Hared told the Financial Times that demonstrations have taken place in seven towns and that the opposition forces have formed an alliance to push for the removal of the existing regime. He said more demonstrations are planned despite government repression.

He said, “The people are protesting against dictatorship, bad governance, lack of democracy and dynastic succession. The opposition has formed a coalition, and we have decided to do everything to make sure the protests continue.”

State television reports showed thousands of people fighting the security forces, which utilized tear gas in an effort to break up the anti-government demonstrations. Images were shown of burnt vehicles and police welding batons against unarmed protesters.

The Guelleh regime changed the country’s constitution last year to extend the number of times that the president — who has been in power since 1999 — could run for office. A government ministry has accused opposition forces of wanting to seize power by force.

An opposition supporter from Balbala said, “The people don’t want this dictatorial regime. Our freedom is in our hands. We won’t stop until our dreams come true.” (Reuters, Feb. 20)

Authorities have detained Jean-Paul Noël Abdi, president of the Djibouti League for Human Rights. In his mid-60’s, he was investigating and reporting on student demonstrations calling for educational policy changes.

The U.S.-based Human Rights Watch’s letter to President Guelleh said, “Noël Abdi did not organize the protests, nor did he take part in the demonstrations. He did not condone any disorderly behavior or looting or stone throwing.”

U.S. base in the Horn of Africa

Since 2001, the Pentagon has aimed to establish a permanent military base in the Horn of Africa. After the September 11 attacks in Washington and New York, the U.S. Marines relocated the USS Whitney warship off Djibouti’s coast in the Gulf of Aden and eventually moved into the French-built Camp Lemonnier.

The camp is a U.S. naval expeditionary base located at the Djibouti-Ambouli International Airport. It is the home of the Combined Joint Task Force-Horn of Africa of Africom. Navy Admiral Brian L. Losey is base commander.

Djibouti is bordered by Ethiopia, Somalia and Eritrea, making it a valuable asset for U.S. imperialism in its efforts to dominate the Horn of Africa region as well as the Arabian Peninsula.
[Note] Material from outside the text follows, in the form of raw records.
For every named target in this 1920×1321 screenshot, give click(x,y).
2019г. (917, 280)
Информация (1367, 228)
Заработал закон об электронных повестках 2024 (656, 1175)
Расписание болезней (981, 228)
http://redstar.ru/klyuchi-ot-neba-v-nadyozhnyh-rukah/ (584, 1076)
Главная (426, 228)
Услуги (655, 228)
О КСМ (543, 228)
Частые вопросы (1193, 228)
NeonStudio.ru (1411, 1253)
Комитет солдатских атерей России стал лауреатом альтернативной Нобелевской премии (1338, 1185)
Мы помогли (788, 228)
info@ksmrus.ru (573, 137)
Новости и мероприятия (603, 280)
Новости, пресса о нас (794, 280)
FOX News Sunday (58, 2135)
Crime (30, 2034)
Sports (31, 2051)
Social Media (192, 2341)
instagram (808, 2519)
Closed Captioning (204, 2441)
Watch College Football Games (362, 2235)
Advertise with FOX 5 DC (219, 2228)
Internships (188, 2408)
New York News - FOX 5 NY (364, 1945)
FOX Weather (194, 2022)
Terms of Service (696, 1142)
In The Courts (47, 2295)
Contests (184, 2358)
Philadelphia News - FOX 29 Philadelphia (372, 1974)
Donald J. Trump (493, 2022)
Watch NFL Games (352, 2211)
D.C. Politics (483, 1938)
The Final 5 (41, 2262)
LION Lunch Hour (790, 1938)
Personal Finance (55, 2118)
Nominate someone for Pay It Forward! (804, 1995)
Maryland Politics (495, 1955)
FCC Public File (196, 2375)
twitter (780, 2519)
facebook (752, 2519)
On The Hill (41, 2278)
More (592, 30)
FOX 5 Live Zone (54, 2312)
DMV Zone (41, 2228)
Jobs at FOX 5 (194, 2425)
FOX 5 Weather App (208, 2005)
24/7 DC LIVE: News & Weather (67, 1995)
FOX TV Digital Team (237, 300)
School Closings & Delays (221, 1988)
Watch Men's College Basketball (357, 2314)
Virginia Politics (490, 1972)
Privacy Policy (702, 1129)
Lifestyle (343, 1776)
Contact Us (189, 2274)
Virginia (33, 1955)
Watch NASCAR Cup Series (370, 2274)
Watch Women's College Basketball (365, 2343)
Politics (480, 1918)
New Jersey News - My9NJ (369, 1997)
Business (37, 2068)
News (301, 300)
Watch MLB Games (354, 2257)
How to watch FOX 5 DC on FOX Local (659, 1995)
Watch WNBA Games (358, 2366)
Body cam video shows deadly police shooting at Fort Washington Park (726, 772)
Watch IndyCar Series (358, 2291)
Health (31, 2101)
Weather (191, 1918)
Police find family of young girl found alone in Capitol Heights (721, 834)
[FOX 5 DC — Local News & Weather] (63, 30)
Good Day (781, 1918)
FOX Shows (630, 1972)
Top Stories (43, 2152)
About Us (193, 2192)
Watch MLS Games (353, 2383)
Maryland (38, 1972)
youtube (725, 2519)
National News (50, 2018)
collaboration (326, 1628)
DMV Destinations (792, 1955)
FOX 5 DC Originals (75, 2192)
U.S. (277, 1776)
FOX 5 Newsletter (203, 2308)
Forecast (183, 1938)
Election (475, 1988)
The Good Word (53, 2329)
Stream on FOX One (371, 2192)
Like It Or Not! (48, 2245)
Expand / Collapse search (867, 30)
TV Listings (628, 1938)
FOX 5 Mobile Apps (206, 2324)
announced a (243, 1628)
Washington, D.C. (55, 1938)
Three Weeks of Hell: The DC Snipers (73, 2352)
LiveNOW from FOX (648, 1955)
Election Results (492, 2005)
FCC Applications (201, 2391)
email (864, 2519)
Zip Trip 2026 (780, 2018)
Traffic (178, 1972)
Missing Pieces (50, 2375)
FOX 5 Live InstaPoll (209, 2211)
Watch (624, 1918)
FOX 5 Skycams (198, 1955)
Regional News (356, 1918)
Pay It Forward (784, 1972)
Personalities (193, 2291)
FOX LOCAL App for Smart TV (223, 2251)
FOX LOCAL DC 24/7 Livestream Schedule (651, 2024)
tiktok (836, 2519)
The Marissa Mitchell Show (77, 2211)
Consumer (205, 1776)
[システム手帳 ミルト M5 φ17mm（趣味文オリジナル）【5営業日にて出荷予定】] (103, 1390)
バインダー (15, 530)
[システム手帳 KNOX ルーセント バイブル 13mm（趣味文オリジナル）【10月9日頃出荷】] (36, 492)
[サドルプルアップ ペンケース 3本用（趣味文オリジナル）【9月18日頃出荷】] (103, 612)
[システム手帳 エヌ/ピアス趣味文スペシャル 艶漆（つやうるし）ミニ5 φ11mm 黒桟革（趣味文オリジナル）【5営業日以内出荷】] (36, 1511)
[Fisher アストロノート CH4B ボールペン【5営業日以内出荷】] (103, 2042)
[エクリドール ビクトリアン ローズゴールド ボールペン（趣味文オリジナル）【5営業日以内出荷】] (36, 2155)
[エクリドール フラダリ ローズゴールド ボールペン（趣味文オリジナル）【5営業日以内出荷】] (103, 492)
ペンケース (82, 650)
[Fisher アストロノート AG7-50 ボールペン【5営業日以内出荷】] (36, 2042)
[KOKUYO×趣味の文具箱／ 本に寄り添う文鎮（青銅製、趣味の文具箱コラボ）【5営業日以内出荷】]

U.S. imperialism faces increasing instability

The demonstrations in Djibouti could pose a grave threat to Washington’s overall strategy of dominance in the Horn of Africa, the Gulf of Aden and the Arabian Peninsula. Although it is not clear in which direction these demonstrations will lead, if they result in the collapse of the existing regime, it could raise the specter of a new government demanding the removal of the U.S. naval base at Camp Lemonnier, Africom’s only known base on the continent.

The recent wave of popular uprisings throughout North Africa and the Arabian Peninsula is taking place amid an escalation of military operations in Afghanistan and Iraq. These Pentagon-directed campaigns have been overshadowed by the corporate media’s focus on the mass demonstrations in Tunisia, Egypt, Jordan, Morocco, Bahrain, Algeria and other states.

U.S. and NATO attacks on civilian areas in Afghanistan resulting in massive deaths have fueled opposition and resistance to the ongoing occupation. Protests in southern Iraq are aimed at the U.S.-installed puppet regime over its poor delivery of services to the population.

With the U.S. being forced to respond to so many outbreaks of political unrest in North Africa, the Middle East and Central Asia, Washington is re-evaluating its foreign policy in these geopolitical regions. Pentagon Joint Chiefs of Staff head, Admiral Mike Mullen, is touring countries including Djibouti, Saudi Arabia, Qatar, the United Arab Emirates and Kuwait.

U.S. anti-war and anti-imperialist forces must follow these developments closely and adopt political programs and slogans that express solidarity with the progressive character of the demonstrations, rebellions and uprisings sweeping these areas of the world.